Safety and effectiveness of sorafenib in Japanese patients with hepatocellular carcinoma in daily medical practice: interim analysis of a prospective postmarketing all-patient surveillance study

Shuichi Kaneko, Kenji Ikeda, Yasushi Matsuzaki, Junji Furuse, Hironobu Minami, Yutaka Okayama, Toshiyuki Sunaya, Yuichiro Ito, Lyo Inuyama, Kiwamu Okita, Shuichi Kaneko, Kenji Ikeda, Yasushi Matsuzaki, Junji Furuse, Hironobu Minami, Yutaka Okayama, Toshiyuki Sunaya, Yuichiro Ito, Lyo Inuyama, Kiwamu Okita

Abstract

Background: Sorafenib was approved for treatment of unresectable hepatocellular carcinoma (HCC) in Japan in 2009. A prospective postmarketing all-patient surveillance (PMS) study was requested by Japanese authorities to confirm safety and effectiveness of sorafenib in Japanese HCC population.

Methods: Patients with unresectable HCC treated with sorafenib were followed up for 12 months.
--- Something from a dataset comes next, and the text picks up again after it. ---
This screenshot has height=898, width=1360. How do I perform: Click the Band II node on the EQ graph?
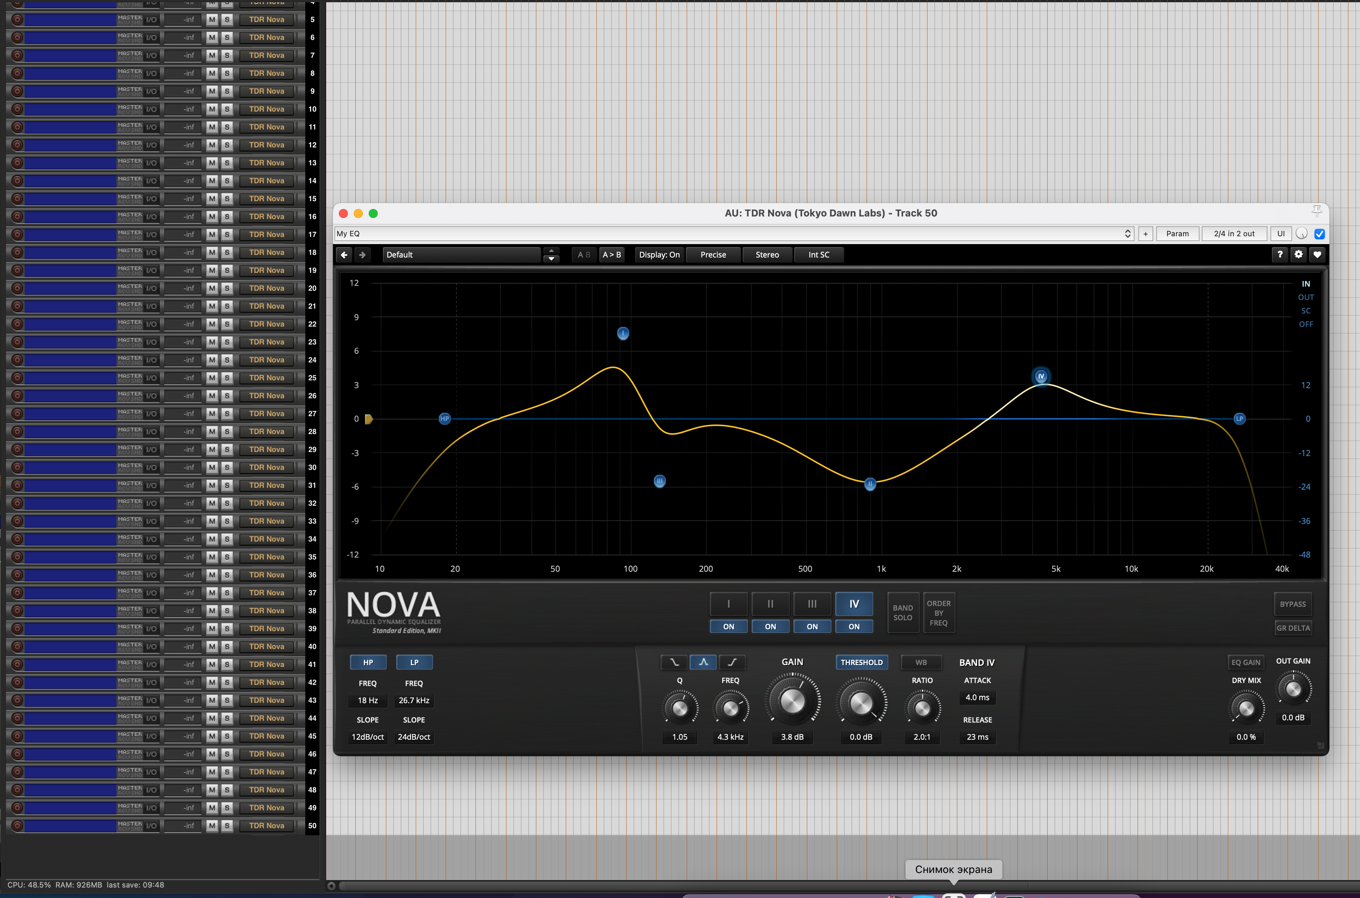pos(870,485)
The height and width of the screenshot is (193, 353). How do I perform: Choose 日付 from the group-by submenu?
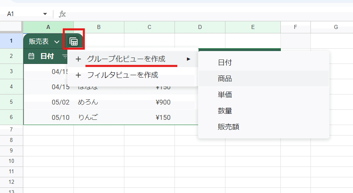pos(225,63)
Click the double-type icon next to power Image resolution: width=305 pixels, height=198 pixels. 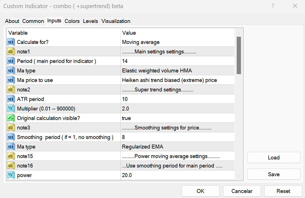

Data on patient demographic characteristics, treatment status, clinical outcome, and adverse events (AEs) were collected.

Results: This interim analysis included 1109 and 1065 patients evaluable for safety and effectiveness, respectively. Most patients (83.4 %) received the recommended initial dose of 400 mg twice daily. After a follow-up of 12-months, 89.8 % had discontinued treatment, most because of AEs (44.5 %) or progression (33.8 %). The most common drug-related adverse events (DRAE) were hand-foot skin reaction (51.4 %), liver dysfunction (26.4 %), diarrhea (25.1 %), and hypertension (21.6 %). The median overall survival (OS) was 348 days [95 % confidence interval (CI) 299-389 days], and the median duration of treatment was 87 days (95 % CI 78-98 days). Multivariate analyses identified baseline prognostic factors for longer OS, including female sex, low Child-Pugh score, Eastern Cooperative Oncology Group performance status 0, tumor stage I/II/III, low aspartate aminotransferase level, high hemoglobin level, hepatitis C and history of surgical resection.
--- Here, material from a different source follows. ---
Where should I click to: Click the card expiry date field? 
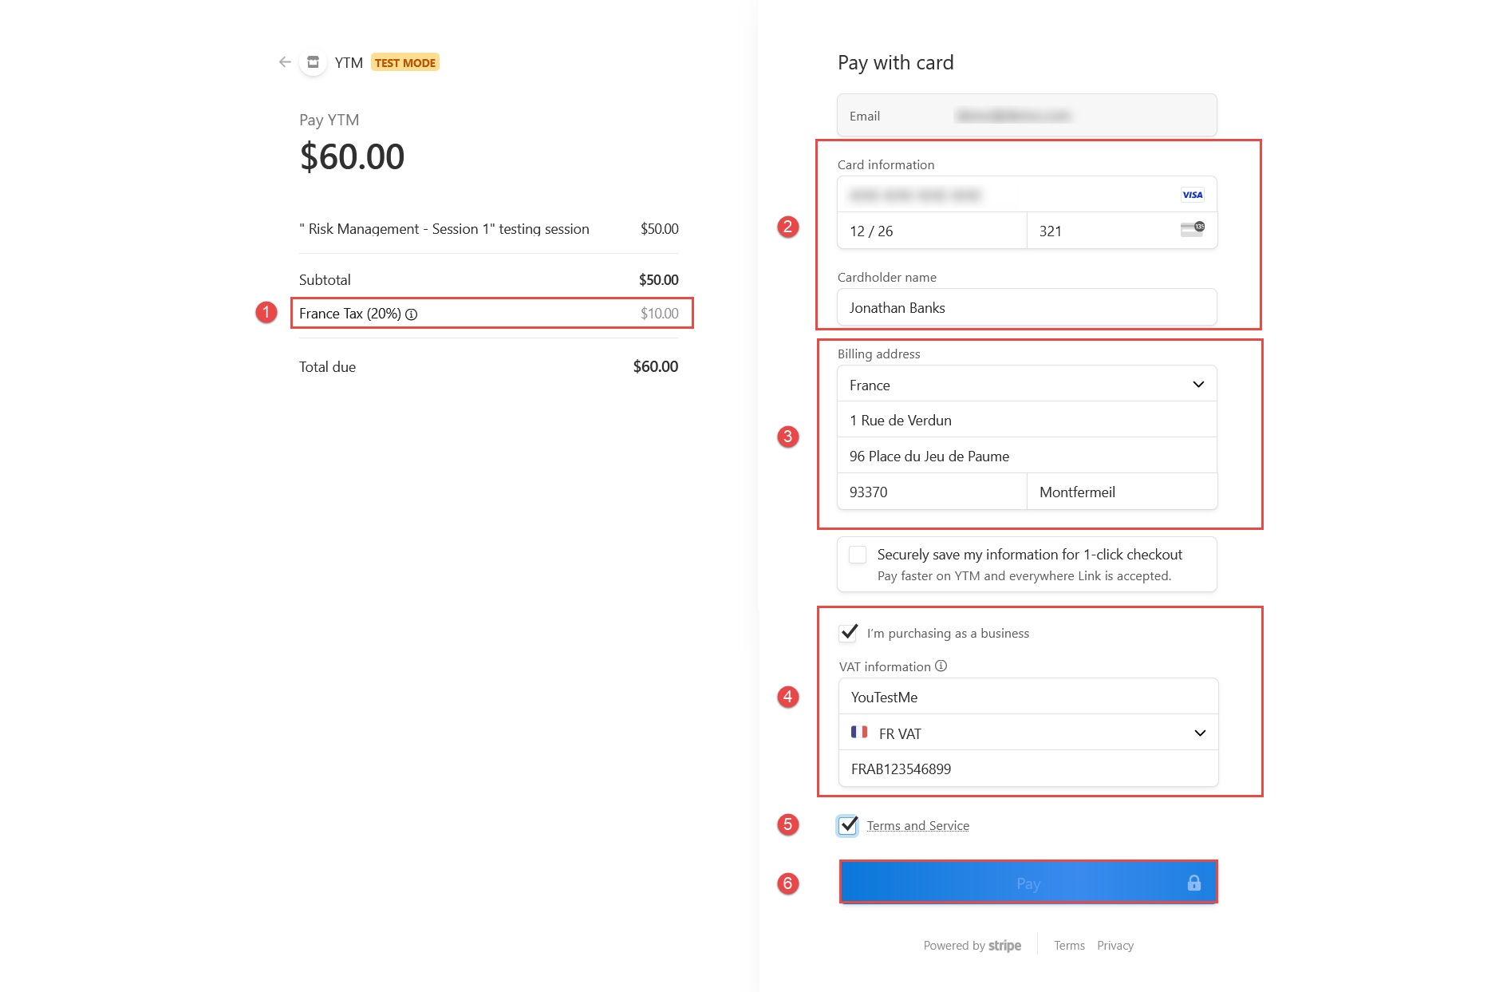[x=932, y=231]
Conclusions: In general, the safety and effectiveness findings in this PMS were consistent with findings from previous clinical studies. Sorafenib was well tolerated and clinically useful for Japanese patients.

Clinical trial registration number: NCT01411436.

Keywords: Hepatocellular carcinoma; Japanese; Molecular targeted therapy; Postmarketing surveillance; Sorafenib.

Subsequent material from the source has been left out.